TalkSports is a user-generated sports site run by Rapid Spiral Development that has attracted controversy because of gossip and photos contributed by users about the private lives of professional athletes. The web site contains forums for every major sport athlete where fans can discuss, post pictures and links. "We get a lot of comments about players cheating or whether he has a big or small you-know-what," site publisher Randy Charles Morin told The Globe and Mail. The website was featured in the Washington Post and Canoe.ca websites.

Morin began the site after a blog post he wrote about hockey player Sidney Crosby in 2005 received a comment from a female asking whether Crosby had a girlfriend. He said in an interview with Drama Scene Live Radio, "Google immediately picked up that new comment and within a few days that page was getting 1,000 hits per day. And I thought, I've got an idea ..."

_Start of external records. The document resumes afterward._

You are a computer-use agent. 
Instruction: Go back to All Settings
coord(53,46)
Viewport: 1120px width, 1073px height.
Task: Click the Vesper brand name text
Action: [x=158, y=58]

A 2014 profile of the site in ESPN the Magazine called its visual design "anachronistic, like an Angelfire page that was never snuffed out."

==Legal issues==
TalkSports is often the target of legal challenges by sports athletes and their agents, with Morin telling ESPN he's received lawsuit threats "several hundred times." Some of the threats include:

- CAA, the agent of Warrick Dunn has sent TalkSports several cease and desist orders claiming that TalkSports does not have the right to use Warrick Dunn's name or image without permission. They claim it infringes on common law trademark rights.
- EAG, the agent of Shaun Phillips is organizing legal action against TalkSports and using their relationship with NBC to get the creator TalkSports fired from his contract with NBC.
- McGuireWoods, the agent of Israel Idonije, is threatening legal action against TalkSports unless they stop publishing the Idonije webpage on TalkSports.
- Landmark, the agent of Morris Peterson, threatened legal action against TalkSports when someone posted Peterson's phone number on the website.
- Younger, the agent of Steven Jackson, threatened legal action against TalkSports unless they deleted all webpages from the website that used Steven's name.
- Eric Cairns' lawyers Robinson, McCallum, McKerracher, Graham have threatened to sue Rapid Spiral Development and Randy Charles Morin over comments posted on Talk-Sports.
- Lawyers for Terrence Wheatley have sent TalkSports an email saying that the website violates his privacy rights and they may take legal action.

Morin said he has given hundreds of athletes free site memberships that allow them to delete comments.